[OBJECTIVES]
A – In the excerpt about raising Chelsea, why did the writer have to learn what she could eat?
B – From the excerpt about raising Chelsea, output the passage starting with "Jack also had" and going on through "wanted to do...".
C – According to the excerpt about raising Chelsea, what habit of Jack's did the folks in the church dislike?

[EXCERPT PROVIDED]

--- begin ---

I remember a few times that she threw up that milk on her daddy..at the most inopportune times. It was funny...probably not for him, but it was for me. I had to learn what I could eat that wouldn't make her do that...whatever I ate, SHE ate too!!

We were still attending the Baptist church at that time. There seemed to be a lot of babies at that time, and I felt like I had a lot of friends in the young mothers. What I didn't know, and eventually found out, was that having children seemed to be a hobby of these women! Some of them had lots of babies, and were intending to have more!! There was something in the back of my mind that didn't like that idea...and a few of the other things that were going on then...like the man being the 'head of the household' and stuff like that. I could go along with someone having to BE the head of the house...but these men took it to a different level!! It was like the women couldn't say anything! And if they did, it was really not counted anyway!! HE made all the decisions!!

Jack also had a hard time with that...I think he struggled with it just like I did.. He had friends who he would go to for advice, just like I did....I wanted to be a part..I wanted to be what God wanted me to be. So did he...But he struggled with the fact that didn't own a suit, nor did he want to wear one...the fact that he smoked cigarettes, and the folks in the church didn't like that....He wanted to be the "head of the house'...but he wasn't sure how to go about it, and he also knew that I, as his wife, had as much say in things as he did...and he couldn't reconcile those things...

I enjoyed raising Chelsea in the church environment. She had lots of friends...but again, I felt like some of the ladies were looking down their noses at me if I didn't dress her like their girls...But I kept on doing what I thought was right, and what I wanted to do...

--- end ---

[EXTRACTED RECORDS]
--- begin ---

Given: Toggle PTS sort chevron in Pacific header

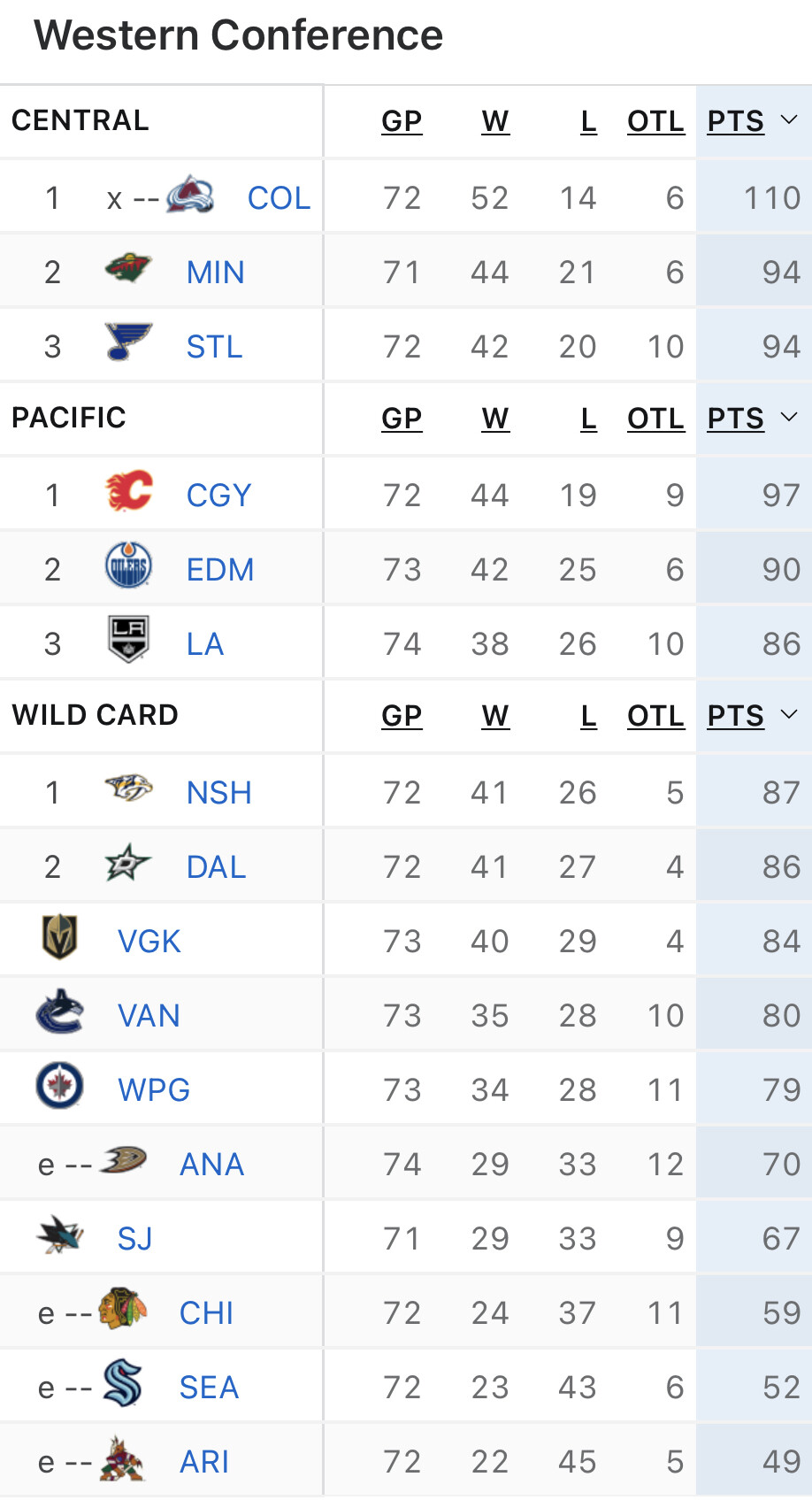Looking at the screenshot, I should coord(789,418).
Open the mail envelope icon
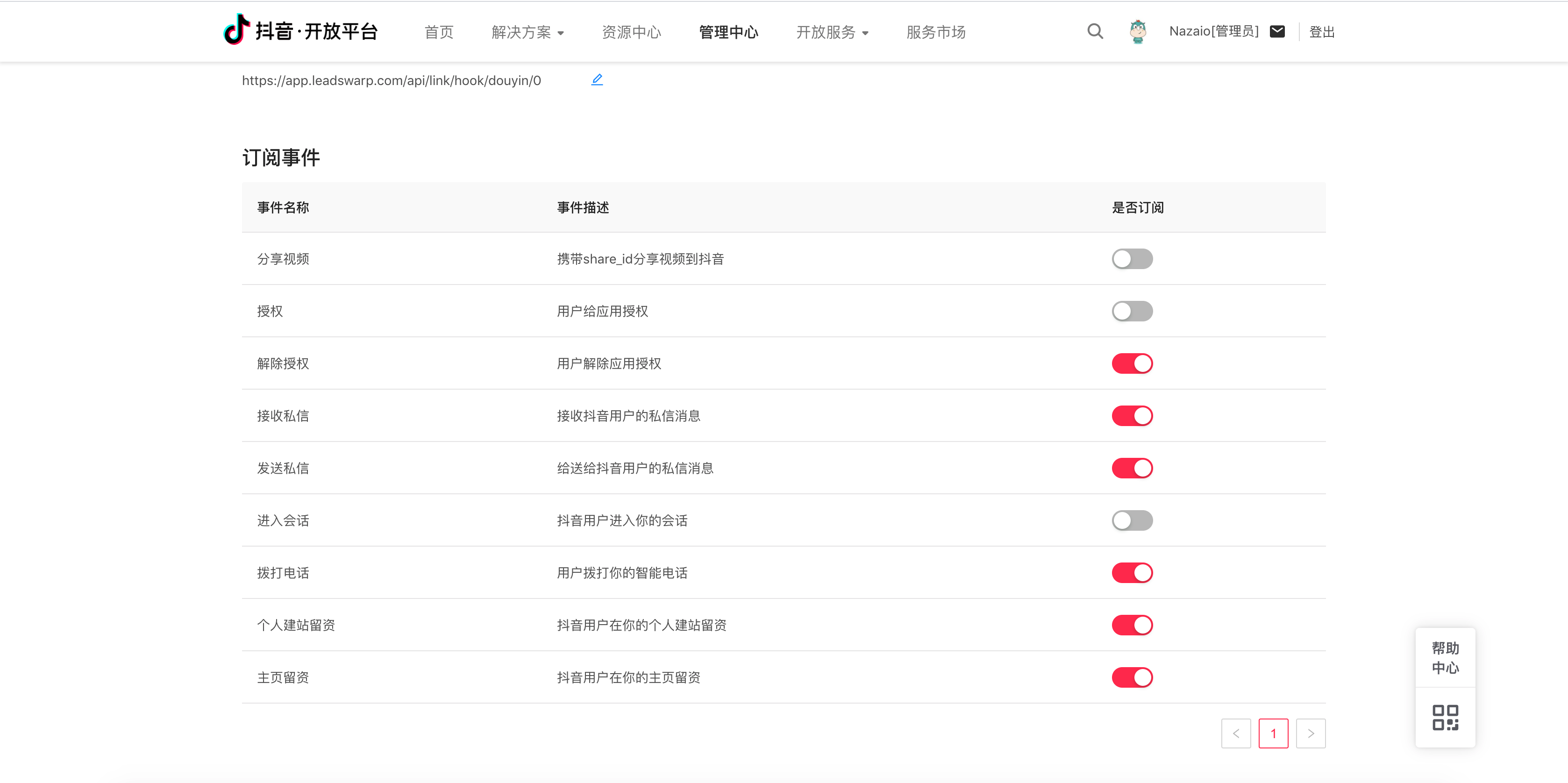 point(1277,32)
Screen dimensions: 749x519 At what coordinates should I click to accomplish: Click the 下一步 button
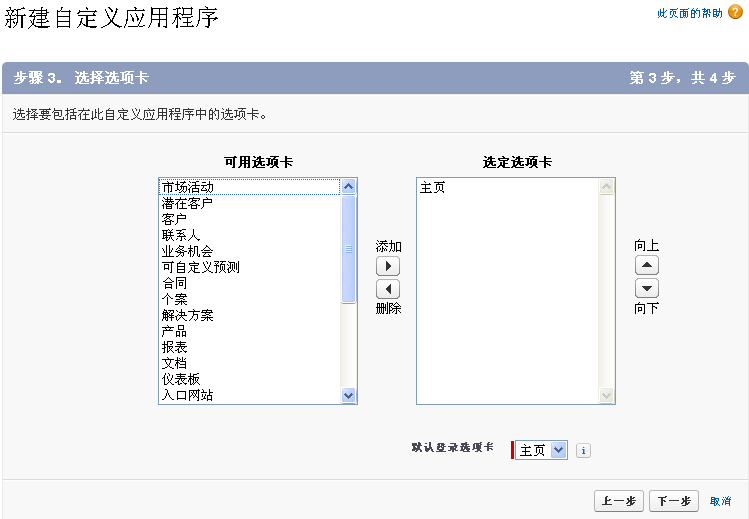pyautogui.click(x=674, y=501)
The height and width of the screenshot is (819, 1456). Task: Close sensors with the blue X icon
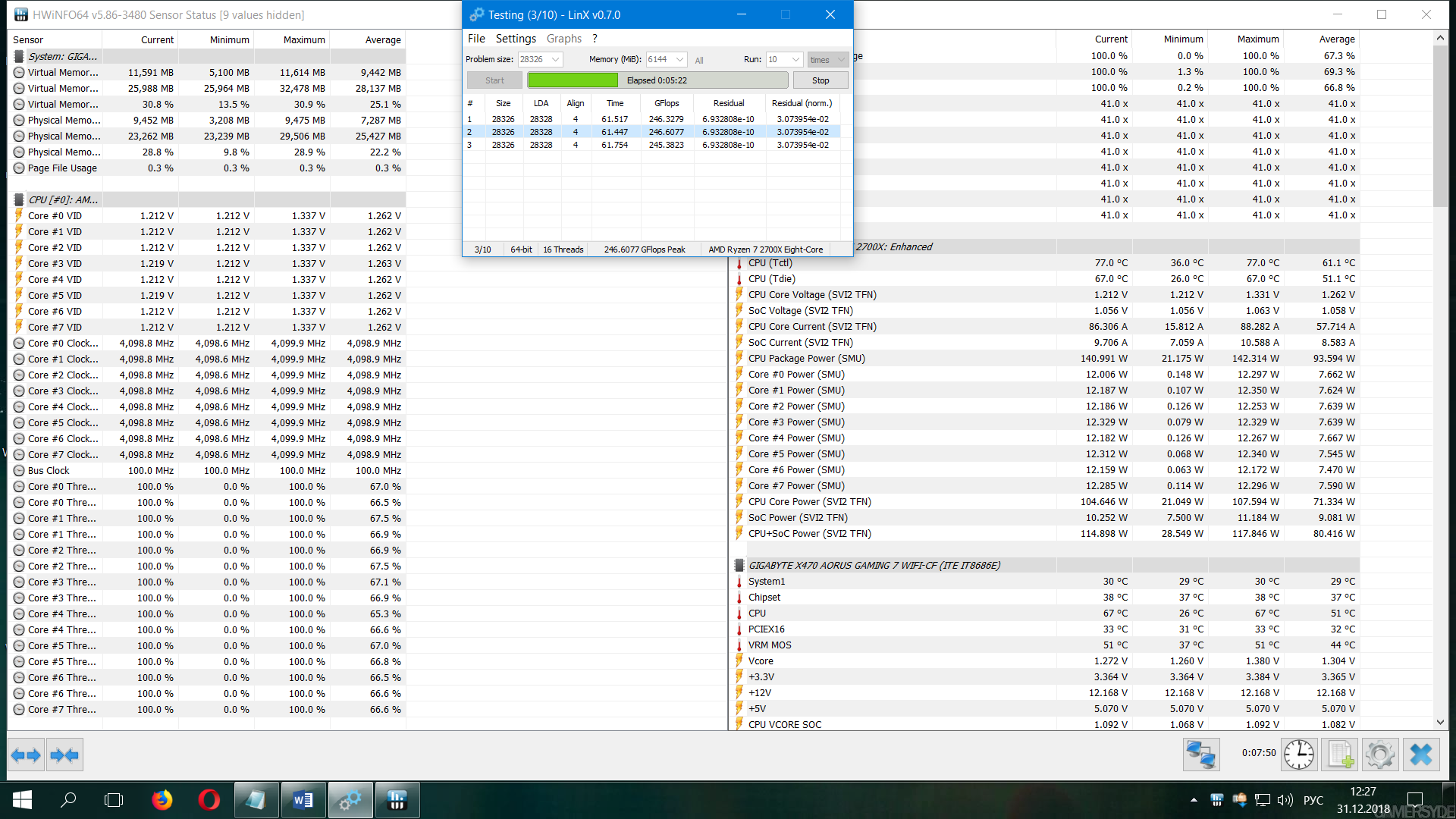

--- end ---

[EXERCISE ANSWERS]
A – Whatever the writer ate, the baby ate too. She had to find foods that wouldn't make the baby throw up the milk.

B –
Jack also had a hard time with that...I think he struggled with it just like I did.. He had friends who he would go to for advice, just like I did....I wanted to be a part..I wanted to be what God wanted me to be. So did he...But he struggled with the fact that didn't own a suit, nor did he want to wear one...the fact that he smoked cigarettes, and the folks in the church didn't like that....He wanted to be the "head of the house'...but he wasn't sure how to go about it, and he also knew that I, as his wife, had as much say in things as he did...and he couldn't reconcile those things...

I enjoyed raising Chelsea in the church environment. She had lots of friends...but again, I felt like some of the ladies were looking down their noses at me if I didn't dress her like their girls...But I kept on doing what I thought was right, and what I wanted to do...

C – He smoked cigarettes.